Documentation and scripts provided for calculating imputation accuracy. Tested using Minimac4, Beagle, Impute5 and our deep learning based imputation tool project (in progress). Should work with any imputed VCF file that has GT or GT+DS format fields.
- samtools/bcftools: used to calculate MAFs
- python v3: source code was implemented and tested on python 3.6
pandas
numpy
cyvcf2
The following inputs, in vcf.gz format, including its respective tabix tbi file, are required to run.
- ga: genotype array file used as input for imputation
- imputed: imputation results
- wgs: ground truth file, containing experimentally determined genotypes (i.e. Whole Genome Sequencing data)
IMPORTANT PREREQUISITE: All files provided must be in vcf.gz format (compressed, tabixed). Alleles must match, in other words: NO SWAPS, NO FLIPS, SAME BUILD!!! It is not necessary to provide allele frequencies, since the tool will calculate it internally using bcftools.
The help shows all the required arguments listed above, plus optional arguments.
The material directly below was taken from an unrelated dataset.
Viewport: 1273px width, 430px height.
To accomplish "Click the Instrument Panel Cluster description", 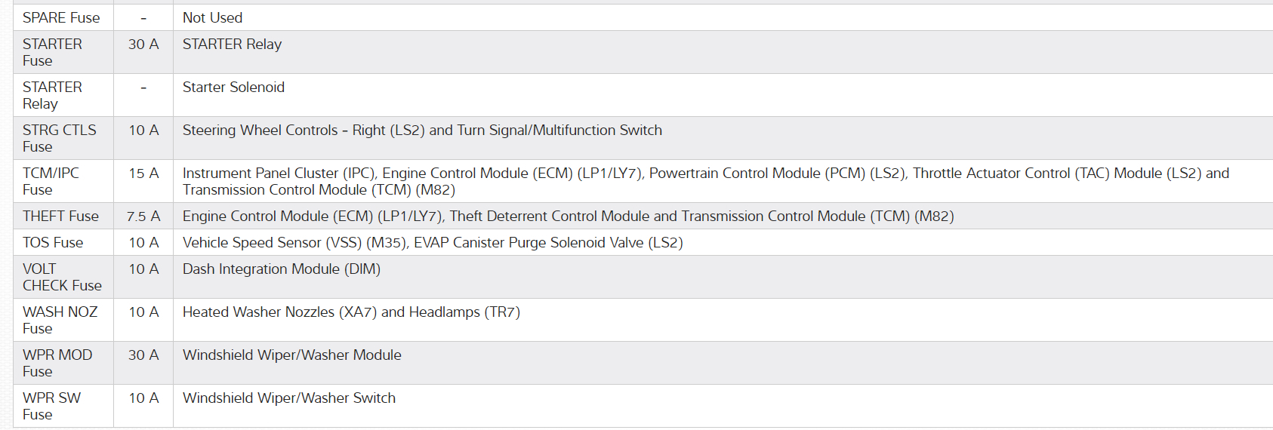I will click(705, 181).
python3 Compare_imputation_to_WGS.py -h
usage: Compare_imputation_to_WGS.py --ga <input_genotype_array.vcf.gz> --imputed <imputed_file.vcf.gz> --wgs <whole_genome_file.vcf.gz>
Use -h or --help to display help.
arguments:
-h, --help show this help message and exit
--ga GA optional, path to genotype array file in vcf.gz format, with tbi
--wgs WGS required, path to whole genome file in vcf.gz format, with tbi
--imputed IMPUTED required, path to imputed file in vcf.gz format, with tbi
--ref REF optional, path to reference panel file in vcf.gz
format, with tbi. Used for MAF calculation. WGS file
will be used if no reference file is provided.
--max_total_rows MAX_TOTAL_ROWS
optional, maximun number of rows or variants to be loaded
simultaneously, summing all chunks loaded by all cores
--max_per_core MAX_PER_CORE
optional, maximun number of variants per chunk per core, lower
it to avoid RAM overload
--min_per_core MIN_PER_CORE
optional, minimun number of variants per chunk per core,
increase to avoid interprocess communication overload
--sout SOUT optional, output file path/name per sample, default is
the same as the imputed file with
_per_sample_results.txt suffix
--vout VOUT optional, output file path/name per variant, default is
the same as the imputed file with
_per_variant_results.txt suffix
A detailed report with accuracy ratio, F1 score, Pearson correlation (r2) is generated and wrote to the output file (i.e accuracy_result.txt)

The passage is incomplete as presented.